CHOOSING TARGETS FOR GENE THERAPY
Gene therapy could potentially treat certain disorders at the source by repairing the underlying genetic flaws. Many disorders or medical conditions might be treated using gene therapy, but others may not be suitable for this approach.
How do you know whether a disorder is a good candidate for gene therapy?
For any candidate disorder, you need to answer the following questions:
- Does the condition result from mutations in one or more genes? For you to even consider gene therapy, the answer must be "yes."
- Which genes are involved? If you plan to treat a genetic flaw, you need to know which gene(s) to pursue. You must also have a DNA copy of that gene available in your laboratory. The best candidates for gene therapy are the so-called "single-gene" disorders - which are caused by mutations in only one gene.

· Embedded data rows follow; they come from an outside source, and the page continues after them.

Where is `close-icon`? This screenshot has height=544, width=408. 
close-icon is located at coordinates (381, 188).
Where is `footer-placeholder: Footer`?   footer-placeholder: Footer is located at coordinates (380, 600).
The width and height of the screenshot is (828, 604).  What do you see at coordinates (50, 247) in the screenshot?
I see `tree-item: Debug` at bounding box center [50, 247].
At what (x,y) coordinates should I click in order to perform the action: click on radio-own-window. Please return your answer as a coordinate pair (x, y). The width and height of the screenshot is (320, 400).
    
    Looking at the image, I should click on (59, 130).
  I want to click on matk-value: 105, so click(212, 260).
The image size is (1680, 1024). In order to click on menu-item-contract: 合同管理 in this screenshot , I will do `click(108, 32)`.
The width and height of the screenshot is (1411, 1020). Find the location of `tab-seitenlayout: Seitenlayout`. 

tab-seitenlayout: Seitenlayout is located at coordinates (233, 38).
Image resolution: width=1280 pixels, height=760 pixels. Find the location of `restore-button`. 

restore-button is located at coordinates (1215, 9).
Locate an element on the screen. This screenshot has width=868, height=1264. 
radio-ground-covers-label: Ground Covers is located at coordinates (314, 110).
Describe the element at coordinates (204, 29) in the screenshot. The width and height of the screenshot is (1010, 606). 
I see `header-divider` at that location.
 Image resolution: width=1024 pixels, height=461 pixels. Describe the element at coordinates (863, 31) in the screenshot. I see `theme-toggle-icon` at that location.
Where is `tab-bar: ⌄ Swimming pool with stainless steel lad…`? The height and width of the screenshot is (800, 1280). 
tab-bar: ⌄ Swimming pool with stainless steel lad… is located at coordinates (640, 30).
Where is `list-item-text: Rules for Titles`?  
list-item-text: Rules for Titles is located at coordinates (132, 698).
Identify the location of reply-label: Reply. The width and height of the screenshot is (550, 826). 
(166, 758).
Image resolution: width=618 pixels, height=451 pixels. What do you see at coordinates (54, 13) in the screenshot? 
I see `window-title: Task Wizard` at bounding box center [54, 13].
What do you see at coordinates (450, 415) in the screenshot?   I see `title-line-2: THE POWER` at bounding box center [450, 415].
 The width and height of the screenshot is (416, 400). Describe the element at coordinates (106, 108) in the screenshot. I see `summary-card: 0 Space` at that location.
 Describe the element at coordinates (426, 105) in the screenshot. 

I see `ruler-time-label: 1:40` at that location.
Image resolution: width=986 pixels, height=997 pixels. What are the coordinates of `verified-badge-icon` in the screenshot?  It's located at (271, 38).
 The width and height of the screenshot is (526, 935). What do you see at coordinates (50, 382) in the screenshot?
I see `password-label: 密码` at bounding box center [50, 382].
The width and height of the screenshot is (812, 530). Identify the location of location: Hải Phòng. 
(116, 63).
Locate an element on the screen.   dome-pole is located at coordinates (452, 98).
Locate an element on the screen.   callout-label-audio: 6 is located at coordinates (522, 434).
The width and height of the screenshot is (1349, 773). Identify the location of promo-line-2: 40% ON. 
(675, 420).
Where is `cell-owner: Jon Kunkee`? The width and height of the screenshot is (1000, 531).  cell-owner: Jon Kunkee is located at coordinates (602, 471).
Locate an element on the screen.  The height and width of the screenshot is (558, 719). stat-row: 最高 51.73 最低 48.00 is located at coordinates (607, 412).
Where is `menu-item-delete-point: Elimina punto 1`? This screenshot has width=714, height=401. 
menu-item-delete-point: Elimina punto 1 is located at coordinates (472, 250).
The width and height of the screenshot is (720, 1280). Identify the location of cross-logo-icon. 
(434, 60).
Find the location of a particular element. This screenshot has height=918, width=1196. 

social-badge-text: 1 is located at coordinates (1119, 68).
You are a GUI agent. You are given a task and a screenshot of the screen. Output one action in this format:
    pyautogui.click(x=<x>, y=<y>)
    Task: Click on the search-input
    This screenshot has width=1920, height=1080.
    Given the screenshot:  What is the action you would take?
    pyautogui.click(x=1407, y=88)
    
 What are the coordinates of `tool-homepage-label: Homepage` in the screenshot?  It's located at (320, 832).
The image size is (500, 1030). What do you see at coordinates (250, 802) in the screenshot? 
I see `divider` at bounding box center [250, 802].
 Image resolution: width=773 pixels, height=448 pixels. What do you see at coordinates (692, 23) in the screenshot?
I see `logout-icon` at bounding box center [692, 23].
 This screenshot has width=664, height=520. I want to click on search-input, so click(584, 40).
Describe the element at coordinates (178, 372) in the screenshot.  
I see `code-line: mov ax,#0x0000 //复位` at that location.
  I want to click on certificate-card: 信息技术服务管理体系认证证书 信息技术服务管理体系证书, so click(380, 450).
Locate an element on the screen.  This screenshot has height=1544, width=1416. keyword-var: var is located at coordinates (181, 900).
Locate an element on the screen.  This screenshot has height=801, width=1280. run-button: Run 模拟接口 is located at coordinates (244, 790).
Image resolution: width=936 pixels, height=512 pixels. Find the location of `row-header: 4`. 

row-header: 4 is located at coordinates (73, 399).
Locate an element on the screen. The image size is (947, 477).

- What do you know about the biology of the disorder? To design the best
possible approach, you need to learn all you can about how the gene factors into the disorder.
- Which tissues are affected?
- What role does the protein encoded by the gene play within the cells of that tissue?
- Exactly how do mutations in the gene affect the protein's function?
- Will adding a normal copy of the gene fix the problem in the affected tissue? This may seem like an obvious question, but it's not. What if the mutated gene encodes a protein that prevents the normal protein from doing its job? Mutated genes that function this way are called dominant negative and adding back the normal protein won't fix the problem. Learn more about how researchers are trying to address dominant negative mutated genes in New Approaches to Gene Therapy.
- Can you deliver the gene to cells of the affected tissue? The answer will come
from several pieces of information, including:
- How accessible is the tissue? Is it fairly easy (skin, blood or lungs), or more difficult to reach (internal organs)?
- What is your best mode of delivery? You can examine the pros and cons of potential delivery methods in Tools of the Trade.
If you can answer "yes" to Questions 4 and 5, then the disorder may be a good candidate for a gene therapy approach.